満足度★★★★
鑑賞日2019/08/31 (土)
「1961年:夜に昇る太陽」史実ありきだからこそ、流れに乗っていく悪意なき勢い…リスクを呑み込まざるを得ないシビアな背景、時代感が良い…まずは客観的に描かれる所に好感。演出としても演劇的な面白みがふんだんで、重い話が無理なく吞み込める。役者の剛柔の振れ幅もすごいな。剛の圧は半端ないし、コミカルさにも長けているし、コレを真ん前、至近距離で観れる幸せ。
「1986年:メビウスの輪」せっかく握った舵なのに… 加速度的にモヤモヤを増していく展開。決して単純な欲などでは語れない…言葉にし難い"ままならなさ"がキツイ。ヤクザ論法の演技が秀逸。そして…物言わぬモノの視点と声の描写がとても良いなぁ。

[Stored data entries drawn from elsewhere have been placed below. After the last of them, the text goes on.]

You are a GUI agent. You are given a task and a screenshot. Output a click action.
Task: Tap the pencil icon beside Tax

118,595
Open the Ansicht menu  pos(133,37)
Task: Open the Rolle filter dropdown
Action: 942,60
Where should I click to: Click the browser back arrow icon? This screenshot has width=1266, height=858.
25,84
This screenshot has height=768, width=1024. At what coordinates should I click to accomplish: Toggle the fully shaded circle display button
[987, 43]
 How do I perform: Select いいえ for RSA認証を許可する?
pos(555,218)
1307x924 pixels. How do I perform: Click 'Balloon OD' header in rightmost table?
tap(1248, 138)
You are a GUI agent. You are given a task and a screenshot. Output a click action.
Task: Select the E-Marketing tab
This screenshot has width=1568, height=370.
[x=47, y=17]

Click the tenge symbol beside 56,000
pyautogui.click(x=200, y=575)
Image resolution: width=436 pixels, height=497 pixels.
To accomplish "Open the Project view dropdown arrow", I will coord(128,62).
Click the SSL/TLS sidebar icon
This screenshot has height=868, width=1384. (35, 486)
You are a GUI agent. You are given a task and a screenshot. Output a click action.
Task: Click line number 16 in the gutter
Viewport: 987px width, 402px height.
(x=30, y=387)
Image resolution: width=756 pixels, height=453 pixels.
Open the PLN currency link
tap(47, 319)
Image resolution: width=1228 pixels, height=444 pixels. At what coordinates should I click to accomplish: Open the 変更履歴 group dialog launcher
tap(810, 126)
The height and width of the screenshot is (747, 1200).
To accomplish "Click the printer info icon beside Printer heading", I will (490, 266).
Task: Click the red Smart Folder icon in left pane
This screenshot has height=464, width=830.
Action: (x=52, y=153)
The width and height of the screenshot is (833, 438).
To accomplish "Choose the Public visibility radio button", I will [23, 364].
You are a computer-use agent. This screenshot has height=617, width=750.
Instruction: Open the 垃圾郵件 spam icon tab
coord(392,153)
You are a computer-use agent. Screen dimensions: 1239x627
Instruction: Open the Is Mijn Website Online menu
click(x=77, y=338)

「2011年:語られたがる言葉たち」ひたすら"生"を叩きつけくる感覚。1,2部とは打って変わって… 芝居っ気から遠ざかり、ドキュメンタリーを眺めていた… ただ ただ言葉の奔流に晒されていた… その圧力が終盤の印象的なシーンに結実していくの見事。纏まりが感じられないのが演劇としては不満にもなるのだが、まさしくそこが本作の訴える本質でもあるのは伝わる。現実が…描く対象の母体があまりにも大きすぎ…煩雑すぎるのだ。確かにここにしか落とし所はないのだろう…作り手の実直さを感じる一方で、相性というキーワードが皮肉に響く。